Listed infrastructure is back in the buy zone after experiencing one of its worst quarters on record over the three months to March this year, according to AMP Capital’s Giuseppe Corona.
The London-based Corona, AMP Capital head of global listed infrastructure, said the asset class was richly-priced at the beginning of 2018.
“But the last few months have been challenging for the asset class and portfolio managers,” he said. “In fact, the first quarter of 2018 was the third worst on record for listed infrastructure relative to global equities.
“We see that as creating more opportunities than risks.”
Corona said listed infrastructure may have been hit particularly hard during the turbulent start to 2018 due to the asset class’ traditional association with interest rates.
In an environment of rising interest rates infrastructure assets, many of which are highly-leveraged, tend to be marked down by cautious investors.

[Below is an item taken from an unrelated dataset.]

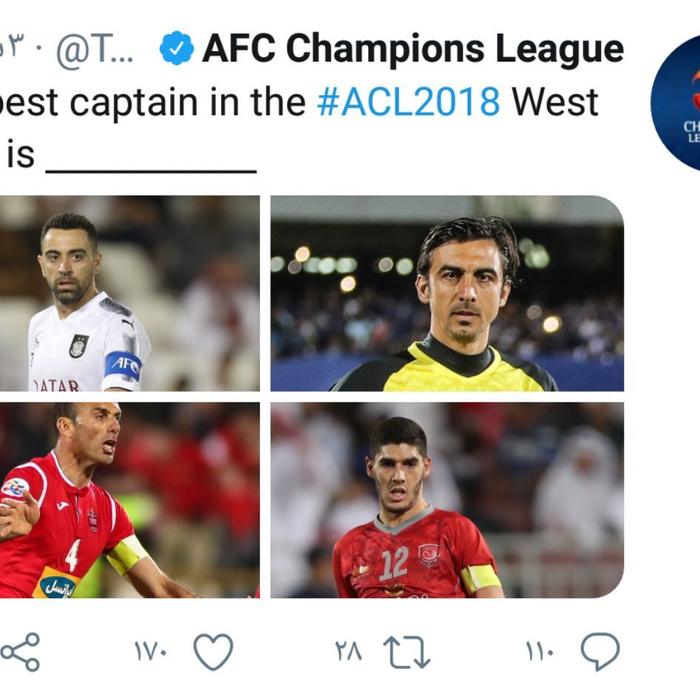Like the tweet with the heart icon
700x700 pixels.
(213, 652)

“But the market sells down all listed infrastructure regardless of the interest rate sensitivity of the underlying assets,” Corona said.
He said listed infrastructure specialists can pick up bargains among the carnage by focusing on the fundamental drivers of each stock.

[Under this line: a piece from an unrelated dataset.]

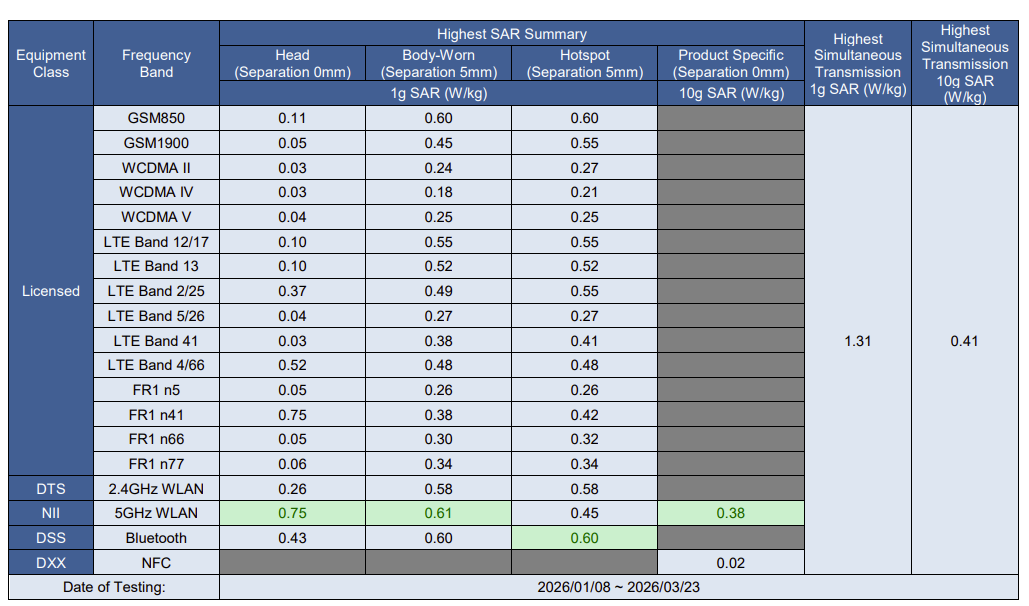Click the GSM850 frequency band cell
The image size is (1029, 606).
coord(156,118)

AMP Capital divides the listed infrastructure universe into four sectors: utilities; transport; communications; and, energy.
“Each infrastructure sector is unique relative to the others,” Corona said. “But all four sectors have long-term positive tailwinds behind them.”
Utilities is affected by factors such as interest rates and asset growth; transport is closely linked to overall economic performance; energy follows the commodity cycle; while communications is the “most idiosyncratic” sector, hinging on technological advances (for example, growing data consumption as mobile networks upgrade).
Despite the positive vibes for infrastructure as a whole, the manager does shift weightings between sectors over time – albeit that the portfolio is built on stock-specific research rather than macro-considerations.
Currently, the manager is underweight utilities and bullish on energy.
“Of the infrastructure sectors, utilities is most affected by interest rates – it’s the classic bond proxy – so we’re cautious about it,” he said. “But in a period of rising interest rates and inflation then energy is a good place to be.”
Energy stocks constitute about 35 per cent of the AMP Capital listed infrastructure portfolio with a bent to US-domiciled assets.
The weighting to energy inevitably exposes the portfolio to oil and gas producers that have come under pressure as investors mull over the shift to a low-carbon economy and environmental, social and governance (ESG) factors.
Corona said AMP Capital does incorporate ESG into its portfolio construction process but the oil and gas industries won’t disappear overnight.
“Production and consumption of oil and gas are both at all-time highs and are expected to keep growing,” he said. “And right now gas is one of the cleanest fuel sources – there’s a structural growth story and the US is one of the cheapest producers [of gas].”
However, over the long term – 20 years out – the fossil fuel industry is likely to look different with lower growth rates expected, Corona said.
AMP Capital already has one foot in the ‘renewables’ future with a sizeable stake in ‘green’ energy companies.
“About 10 per cent of the fund is in the California energy sector, which is at the forefront of growth in renewables,” he said.
However, the AMP portfolio invests in supporting infrastructure areas – such as the transmission grid – rather than renewable energy producers.
In particular, Corona said the manager shies away from European green energy producers who have been propped up by unsustainable government subsidies.
“We’ve seen lots of countries change the regulations [including subsidies] on renewable assets – and investors are usually the last to be considered in that value chain,” he said.
Overall, AMP Capital takes an “old-fashioned” view on defining infrastructure, Corona said with an emphasis on “real assets” supported by stable revenue, long-term contracts and regulation.
“We look for assets which operate in an environment with strong long-term advantages and a high barrier to entry,” he said. “That’s the only way [infrastructure assets] can preserve their revenue over the long term.”
Currently, the AMP portfolio holds about 35-40 stocks out of a potential universe of 300 or so. The $2 billion plus institutional fund is benchmarked against the Dow Jones Brookfield Global Infrastructure Index.
Over the five years to the end of March this year the AMP Capital fund returned 9.52 per cent gross against the benchmark 8.97 per cent; and -6.72 per cent for first quarter of 2018 compared to the index -5.24 per cent.
Corona said listed infrastructure is now increasingly seen by investors as a stand-alone asset class with its own diversification, income and inflation-hedging characteristics.
The dozen or so listed infrastructure managers in AMP Capital’s peer group have seen collective funds under management triple from about $20 billion in 2012 to $60 billion at the last count, he said.